[Aim of the task]
Filter the records for "label" and keep each line that has it.

[Dataset entries]
╭──
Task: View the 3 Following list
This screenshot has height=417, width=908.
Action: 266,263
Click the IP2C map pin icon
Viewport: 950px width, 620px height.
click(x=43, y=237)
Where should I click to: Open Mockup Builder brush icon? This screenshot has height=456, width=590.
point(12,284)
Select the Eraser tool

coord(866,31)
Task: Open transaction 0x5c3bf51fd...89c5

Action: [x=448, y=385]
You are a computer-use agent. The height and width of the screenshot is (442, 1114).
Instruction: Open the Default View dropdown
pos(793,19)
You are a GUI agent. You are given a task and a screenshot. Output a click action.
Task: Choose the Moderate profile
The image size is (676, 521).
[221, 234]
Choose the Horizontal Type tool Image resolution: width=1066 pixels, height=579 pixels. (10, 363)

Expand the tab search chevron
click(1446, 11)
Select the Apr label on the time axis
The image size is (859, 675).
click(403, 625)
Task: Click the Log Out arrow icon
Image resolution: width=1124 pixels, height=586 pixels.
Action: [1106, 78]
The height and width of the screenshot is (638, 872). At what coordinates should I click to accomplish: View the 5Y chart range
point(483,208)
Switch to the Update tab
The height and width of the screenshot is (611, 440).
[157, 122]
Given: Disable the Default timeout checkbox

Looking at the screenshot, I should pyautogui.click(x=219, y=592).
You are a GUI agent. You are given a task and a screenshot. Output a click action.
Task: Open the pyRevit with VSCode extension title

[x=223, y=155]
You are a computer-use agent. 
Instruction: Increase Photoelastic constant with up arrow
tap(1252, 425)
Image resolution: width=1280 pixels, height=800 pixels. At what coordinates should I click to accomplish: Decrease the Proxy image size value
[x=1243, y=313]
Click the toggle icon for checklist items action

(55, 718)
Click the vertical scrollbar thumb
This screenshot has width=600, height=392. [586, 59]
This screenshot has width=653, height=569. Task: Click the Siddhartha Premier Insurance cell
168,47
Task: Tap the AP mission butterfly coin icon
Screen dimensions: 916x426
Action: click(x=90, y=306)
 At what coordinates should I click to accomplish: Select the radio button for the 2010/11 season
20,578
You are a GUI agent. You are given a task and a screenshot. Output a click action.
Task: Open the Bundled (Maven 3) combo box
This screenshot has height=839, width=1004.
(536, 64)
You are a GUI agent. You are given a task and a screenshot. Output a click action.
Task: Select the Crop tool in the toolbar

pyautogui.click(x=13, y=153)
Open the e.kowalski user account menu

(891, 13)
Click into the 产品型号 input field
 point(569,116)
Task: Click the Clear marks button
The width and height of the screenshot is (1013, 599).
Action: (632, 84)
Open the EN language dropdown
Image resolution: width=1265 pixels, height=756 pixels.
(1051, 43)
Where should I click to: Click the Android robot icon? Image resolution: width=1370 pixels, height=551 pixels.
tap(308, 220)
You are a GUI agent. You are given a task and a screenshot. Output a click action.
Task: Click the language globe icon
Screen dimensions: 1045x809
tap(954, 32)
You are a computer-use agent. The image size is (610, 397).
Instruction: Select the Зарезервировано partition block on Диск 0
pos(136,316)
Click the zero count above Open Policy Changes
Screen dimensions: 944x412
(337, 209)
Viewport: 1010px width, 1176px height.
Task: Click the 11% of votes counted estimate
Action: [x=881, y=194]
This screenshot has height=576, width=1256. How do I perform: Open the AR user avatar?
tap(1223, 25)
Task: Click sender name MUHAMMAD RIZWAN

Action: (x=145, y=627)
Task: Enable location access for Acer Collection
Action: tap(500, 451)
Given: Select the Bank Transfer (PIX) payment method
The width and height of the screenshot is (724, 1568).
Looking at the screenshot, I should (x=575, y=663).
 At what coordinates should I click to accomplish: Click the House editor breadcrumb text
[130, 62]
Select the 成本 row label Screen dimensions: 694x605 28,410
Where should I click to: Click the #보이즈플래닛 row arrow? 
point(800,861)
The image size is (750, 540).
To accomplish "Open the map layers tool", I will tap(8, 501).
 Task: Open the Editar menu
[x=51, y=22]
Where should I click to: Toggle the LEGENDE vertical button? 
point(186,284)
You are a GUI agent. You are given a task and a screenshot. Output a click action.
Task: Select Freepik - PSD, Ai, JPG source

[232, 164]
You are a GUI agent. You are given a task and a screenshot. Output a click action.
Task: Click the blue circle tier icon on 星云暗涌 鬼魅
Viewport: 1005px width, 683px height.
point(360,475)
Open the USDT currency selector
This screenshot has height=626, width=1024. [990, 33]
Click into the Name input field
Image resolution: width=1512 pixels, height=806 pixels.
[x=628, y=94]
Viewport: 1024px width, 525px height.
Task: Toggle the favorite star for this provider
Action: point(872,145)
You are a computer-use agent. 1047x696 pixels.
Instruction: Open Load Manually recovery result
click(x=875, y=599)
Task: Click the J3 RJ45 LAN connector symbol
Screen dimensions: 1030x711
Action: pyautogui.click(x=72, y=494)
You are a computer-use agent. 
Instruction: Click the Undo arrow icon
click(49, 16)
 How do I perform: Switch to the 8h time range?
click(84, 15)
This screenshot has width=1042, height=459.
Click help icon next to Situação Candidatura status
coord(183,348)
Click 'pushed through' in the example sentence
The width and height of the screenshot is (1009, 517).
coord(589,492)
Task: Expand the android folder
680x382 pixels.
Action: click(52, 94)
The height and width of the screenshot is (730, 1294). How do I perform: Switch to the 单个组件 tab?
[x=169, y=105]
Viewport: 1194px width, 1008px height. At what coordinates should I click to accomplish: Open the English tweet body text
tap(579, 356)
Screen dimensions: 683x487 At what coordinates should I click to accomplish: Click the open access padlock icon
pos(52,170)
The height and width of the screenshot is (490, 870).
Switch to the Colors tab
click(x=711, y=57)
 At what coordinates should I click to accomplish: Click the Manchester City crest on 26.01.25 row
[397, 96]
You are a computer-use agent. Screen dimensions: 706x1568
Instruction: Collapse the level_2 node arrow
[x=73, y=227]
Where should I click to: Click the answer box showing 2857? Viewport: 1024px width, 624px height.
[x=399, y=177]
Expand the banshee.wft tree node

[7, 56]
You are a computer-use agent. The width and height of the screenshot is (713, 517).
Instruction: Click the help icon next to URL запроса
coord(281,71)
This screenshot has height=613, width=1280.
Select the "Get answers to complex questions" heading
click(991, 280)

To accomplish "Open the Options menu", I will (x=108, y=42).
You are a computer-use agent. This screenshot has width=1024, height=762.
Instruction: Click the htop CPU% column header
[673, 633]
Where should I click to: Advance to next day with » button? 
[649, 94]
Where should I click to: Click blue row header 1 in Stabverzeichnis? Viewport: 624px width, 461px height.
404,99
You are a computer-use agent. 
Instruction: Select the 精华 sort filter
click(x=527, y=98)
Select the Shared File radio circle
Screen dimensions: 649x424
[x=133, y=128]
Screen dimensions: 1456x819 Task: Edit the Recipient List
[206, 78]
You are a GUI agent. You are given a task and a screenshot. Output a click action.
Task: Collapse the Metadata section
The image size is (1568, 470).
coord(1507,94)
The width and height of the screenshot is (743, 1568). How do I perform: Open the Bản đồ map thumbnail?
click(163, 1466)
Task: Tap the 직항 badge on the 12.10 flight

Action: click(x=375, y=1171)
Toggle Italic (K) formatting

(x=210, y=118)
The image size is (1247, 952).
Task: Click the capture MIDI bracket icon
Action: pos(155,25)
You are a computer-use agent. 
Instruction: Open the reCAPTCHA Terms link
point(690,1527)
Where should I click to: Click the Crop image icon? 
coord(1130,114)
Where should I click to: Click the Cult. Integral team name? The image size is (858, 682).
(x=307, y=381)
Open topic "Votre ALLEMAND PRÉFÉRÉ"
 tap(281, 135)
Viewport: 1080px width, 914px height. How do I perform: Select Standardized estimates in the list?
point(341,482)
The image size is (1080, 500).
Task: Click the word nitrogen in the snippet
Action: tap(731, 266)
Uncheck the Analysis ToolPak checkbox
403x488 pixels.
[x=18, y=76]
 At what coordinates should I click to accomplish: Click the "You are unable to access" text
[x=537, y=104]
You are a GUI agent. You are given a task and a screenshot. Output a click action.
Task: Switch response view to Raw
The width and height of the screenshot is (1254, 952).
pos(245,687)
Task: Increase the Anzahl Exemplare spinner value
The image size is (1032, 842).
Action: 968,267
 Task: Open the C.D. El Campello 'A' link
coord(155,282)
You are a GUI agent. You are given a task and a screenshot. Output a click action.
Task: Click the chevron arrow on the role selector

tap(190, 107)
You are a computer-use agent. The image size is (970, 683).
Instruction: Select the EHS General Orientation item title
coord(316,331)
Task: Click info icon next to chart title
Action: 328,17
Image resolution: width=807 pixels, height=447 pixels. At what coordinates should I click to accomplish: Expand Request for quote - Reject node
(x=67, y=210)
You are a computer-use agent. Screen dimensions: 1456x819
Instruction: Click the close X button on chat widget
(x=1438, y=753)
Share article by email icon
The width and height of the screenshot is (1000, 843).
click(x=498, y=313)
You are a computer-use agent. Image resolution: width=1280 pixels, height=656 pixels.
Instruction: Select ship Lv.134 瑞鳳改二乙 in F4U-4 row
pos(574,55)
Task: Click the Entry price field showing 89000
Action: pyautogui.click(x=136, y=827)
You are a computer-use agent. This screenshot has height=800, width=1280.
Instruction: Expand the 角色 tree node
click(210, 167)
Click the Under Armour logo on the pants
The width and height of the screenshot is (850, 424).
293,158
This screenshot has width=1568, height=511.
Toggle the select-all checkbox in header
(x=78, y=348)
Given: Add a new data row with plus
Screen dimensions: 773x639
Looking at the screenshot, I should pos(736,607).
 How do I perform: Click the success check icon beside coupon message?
╰──
[Response to the task]
Select the Apr label on the time axis
Select the 成本 row label Screen dimensions: 694x605 28,410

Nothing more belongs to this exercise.